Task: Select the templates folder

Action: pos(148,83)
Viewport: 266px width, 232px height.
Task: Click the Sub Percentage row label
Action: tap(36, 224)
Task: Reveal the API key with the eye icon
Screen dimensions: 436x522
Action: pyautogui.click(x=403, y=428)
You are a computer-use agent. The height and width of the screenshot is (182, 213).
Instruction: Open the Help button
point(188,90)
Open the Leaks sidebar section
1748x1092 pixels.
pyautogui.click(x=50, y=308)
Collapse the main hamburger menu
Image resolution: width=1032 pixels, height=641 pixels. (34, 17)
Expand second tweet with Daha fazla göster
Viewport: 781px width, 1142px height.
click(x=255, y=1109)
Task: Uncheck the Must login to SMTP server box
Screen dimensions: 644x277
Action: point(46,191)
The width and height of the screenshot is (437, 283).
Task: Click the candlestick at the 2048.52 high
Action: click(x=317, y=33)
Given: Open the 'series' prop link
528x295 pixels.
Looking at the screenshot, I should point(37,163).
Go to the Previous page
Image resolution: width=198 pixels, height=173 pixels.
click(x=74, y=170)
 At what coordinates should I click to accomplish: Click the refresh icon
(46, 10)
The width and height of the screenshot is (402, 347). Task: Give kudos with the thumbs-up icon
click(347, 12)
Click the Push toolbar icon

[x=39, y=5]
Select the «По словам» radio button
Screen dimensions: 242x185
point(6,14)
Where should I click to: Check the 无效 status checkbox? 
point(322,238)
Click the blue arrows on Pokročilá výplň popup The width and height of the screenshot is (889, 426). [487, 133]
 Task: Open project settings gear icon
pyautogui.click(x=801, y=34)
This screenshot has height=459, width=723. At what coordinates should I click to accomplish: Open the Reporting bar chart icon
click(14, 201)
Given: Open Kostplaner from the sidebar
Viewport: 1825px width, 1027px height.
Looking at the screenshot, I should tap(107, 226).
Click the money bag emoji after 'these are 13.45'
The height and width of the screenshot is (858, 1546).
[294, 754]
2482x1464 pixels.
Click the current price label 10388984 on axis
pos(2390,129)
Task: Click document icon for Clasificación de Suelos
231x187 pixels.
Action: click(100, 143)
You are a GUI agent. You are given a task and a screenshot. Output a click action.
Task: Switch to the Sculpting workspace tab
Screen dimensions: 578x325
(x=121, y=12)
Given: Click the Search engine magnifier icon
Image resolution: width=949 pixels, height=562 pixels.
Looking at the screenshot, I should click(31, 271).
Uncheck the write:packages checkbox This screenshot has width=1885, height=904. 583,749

§

## [What the task asks]
Reproduce all the rows, substituting "check box" for every occurrence of "checkbox" and leaving everything else unchanged.

## [Exercise answer]
Task: Select the templates folder

Action: pos(148,83)
Viewport: 266px width, 232px height.
Task: Click the Sub Percentage row label
Action: tap(36, 224)
Task: Reveal the API key with the eye icon
Screen dimensions: 436x522
Action: pyautogui.click(x=403, y=428)
You are a computer-use agent. The height and width of the screenshot is (182, 213).
Instruction: Open the Help button
point(188,90)
Open the Leaks sidebar section
1748x1092 pixels.
pyautogui.click(x=50, y=308)
Collapse the main hamburger menu
Image resolution: width=1032 pixels, height=641 pixels. (34, 17)
Expand second tweet with Daha fazla göster
Viewport: 781px width, 1142px height.
click(x=255, y=1109)
Task: Uncheck the Must login to SMTP server box
Screen dimensions: 644x277
Action: point(46,191)
The width and height of the screenshot is (437, 283).
Task: Click the candlestick at the 2048.52 high
Action: click(x=317, y=33)
Given: Open the 'series' prop link
528x295 pixels.
Looking at the screenshot, I should point(37,163).
Go to the Previous page
Image resolution: width=198 pixels, height=173 pixels.
click(x=74, y=170)
 At what coordinates should I click to accomplish: Click the refresh icon
(46, 10)
The width and height of the screenshot is (402, 347). Task: Give kudos with the thumbs-up icon
click(347, 12)
Click the Push toolbar icon

[x=39, y=5]
Select the «По словам» radio button
Screen dimensions: 242x185
point(6,14)
Where should I click to: Check the 无效 status check box? 
point(322,238)
Click the blue arrows on Pokročilá výplň popup The width and height of the screenshot is (889, 426). [487, 133]
 Task: Open project settings gear icon
pyautogui.click(x=801, y=34)
This screenshot has height=459, width=723. At what coordinates should I click to accomplish: Open the Reporting bar chart icon
click(14, 201)
Given: Open Kostplaner from the sidebar
Viewport: 1825px width, 1027px height.
Looking at the screenshot, I should tap(107, 226).
Click the money bag emoji after 'these are 13.45'
The height and width of the screenshot is (858, 1546).
[294, 754]
2482x1464 pixels.
Click the current price label 10388984 on axis
pos(2390,129)
Task: Click document icon for Clasificación de Suelos
231x187 pixels.
Action: click(100, 143)
You are a GUI agent. You are given a task and a screenshot. Output a click action.
Task: Switch to the Sculpting workspace tab
Screen dimensions: 578x325
(x=121, y=12)
Given: Click the Search engine magnifier icon
Image resolution: width=949 pixels, height=562 pixels.
Looking at the screenshot, I should click(31, 271).
Uncheck the write:packages check box This screenshot has width=1885, height=904. 583,749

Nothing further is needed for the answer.